* [Problem statement]: Rescale the rows in the stretch from the line containing "[Search] (184, 104)" through the line containing "Правообладателям (419, 2522)", both included: repeat each one in full, text included, with every coordinate in the answers multiplied by 1.7 and rounded to the nearest whole number, halves rounding up. Give only these rows.

(Click-target data)
########

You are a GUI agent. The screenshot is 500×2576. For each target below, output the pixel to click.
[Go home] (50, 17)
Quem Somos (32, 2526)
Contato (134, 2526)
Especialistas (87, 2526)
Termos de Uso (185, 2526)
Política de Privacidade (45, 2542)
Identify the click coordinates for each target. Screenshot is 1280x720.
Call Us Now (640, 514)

########

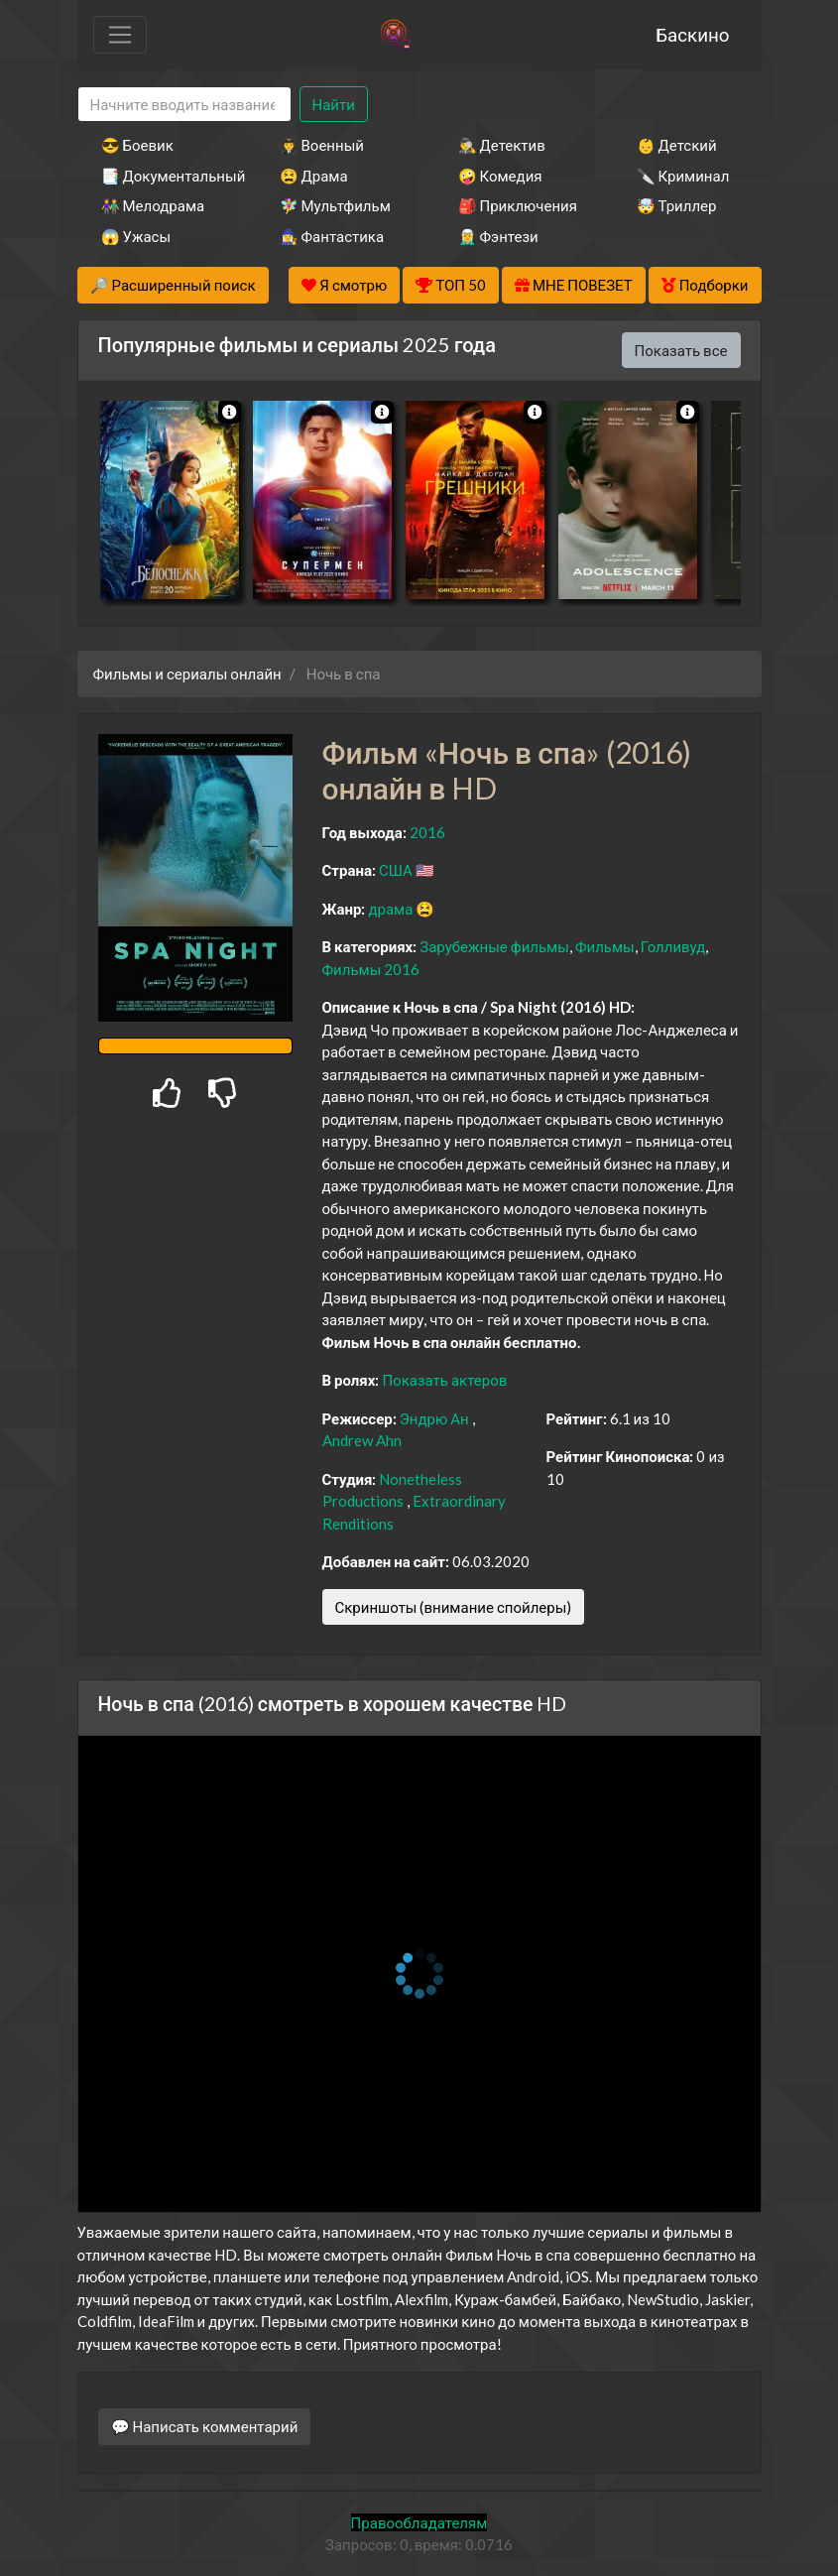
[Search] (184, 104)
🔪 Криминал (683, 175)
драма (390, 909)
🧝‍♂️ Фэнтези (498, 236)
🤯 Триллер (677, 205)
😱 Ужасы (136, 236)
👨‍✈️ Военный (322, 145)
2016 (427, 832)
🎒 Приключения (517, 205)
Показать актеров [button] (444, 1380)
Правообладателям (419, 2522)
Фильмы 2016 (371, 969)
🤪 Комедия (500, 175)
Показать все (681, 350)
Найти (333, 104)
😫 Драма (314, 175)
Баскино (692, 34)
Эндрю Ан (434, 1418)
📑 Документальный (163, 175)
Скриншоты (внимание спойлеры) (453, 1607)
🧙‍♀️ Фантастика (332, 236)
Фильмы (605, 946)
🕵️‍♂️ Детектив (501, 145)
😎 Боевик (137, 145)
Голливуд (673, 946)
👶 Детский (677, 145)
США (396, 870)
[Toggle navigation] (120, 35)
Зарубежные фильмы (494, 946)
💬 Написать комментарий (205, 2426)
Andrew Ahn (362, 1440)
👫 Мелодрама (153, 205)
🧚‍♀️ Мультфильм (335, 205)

########

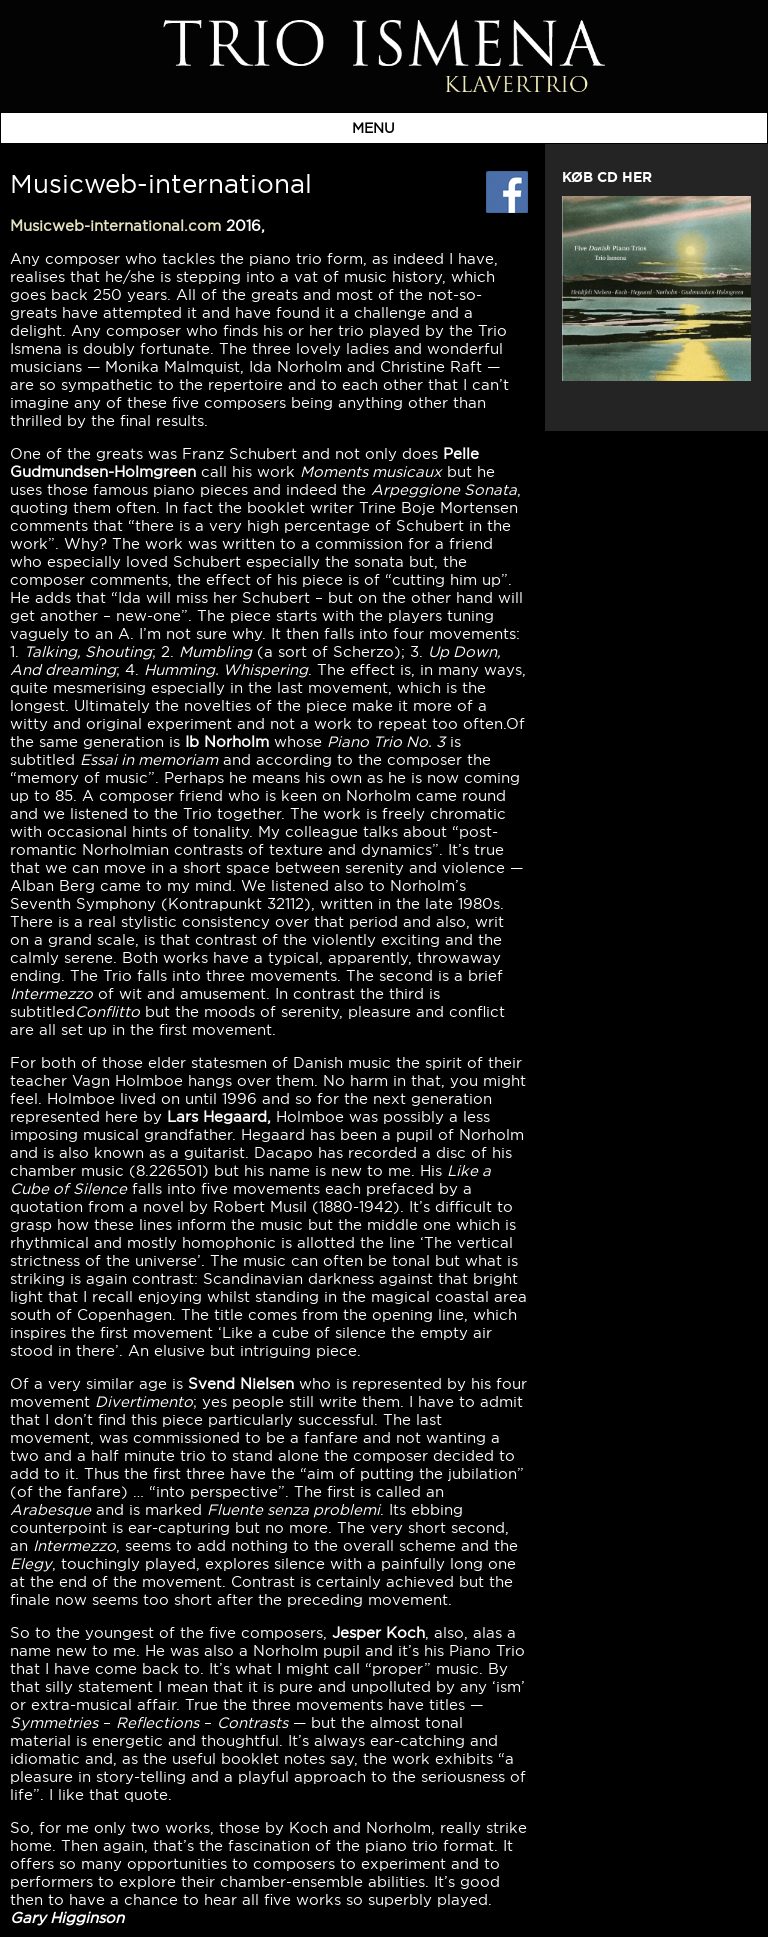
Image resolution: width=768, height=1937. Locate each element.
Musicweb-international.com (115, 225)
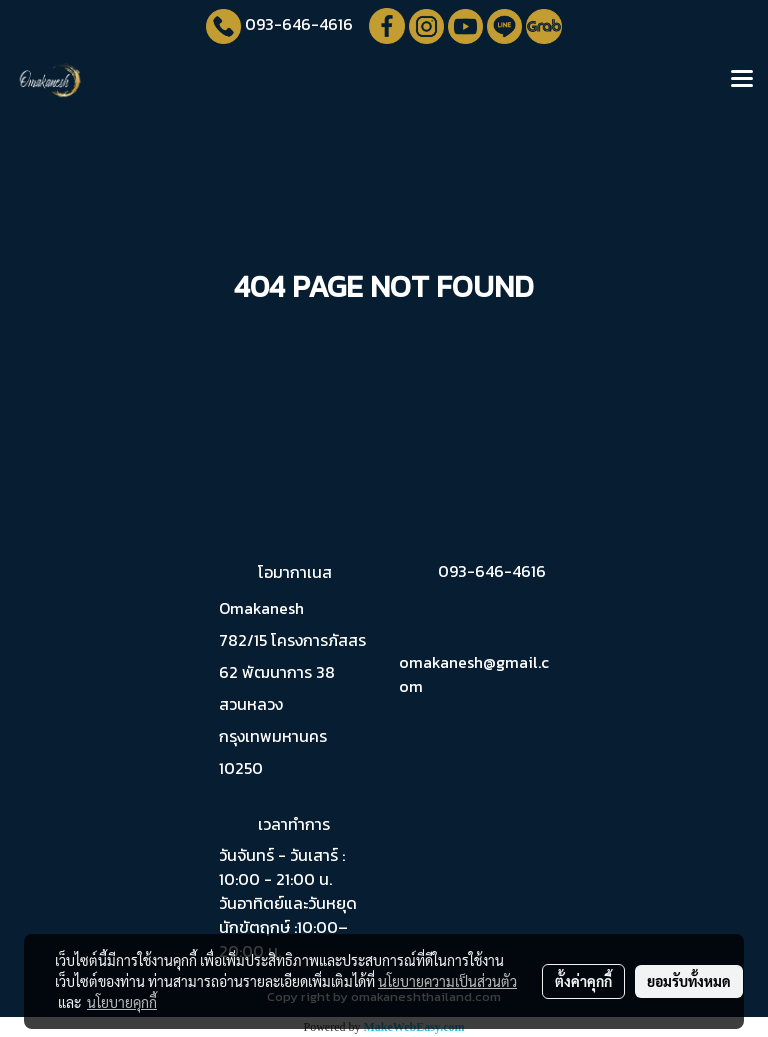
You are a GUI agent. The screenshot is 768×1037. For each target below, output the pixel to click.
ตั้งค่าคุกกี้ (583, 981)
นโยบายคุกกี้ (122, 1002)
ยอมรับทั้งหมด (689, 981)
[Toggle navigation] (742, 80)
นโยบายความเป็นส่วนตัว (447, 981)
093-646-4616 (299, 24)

########

* [Exercise response]:
[Search] (313, 177)
🔪 Криминал (1161, 298)
драма (663, 1545)
🧝‍♂️ Фэнтези (847, 401)
🤯 Триллер (1151, 349)
😱 Ужасы (231, 401)
👨‍✈️ Военный (547, 247)
2016 (726, 1414)
🎒 Приключения (879, 349)
Показать актеров [button] (755, 2346)
Правообладателям (712, 4287)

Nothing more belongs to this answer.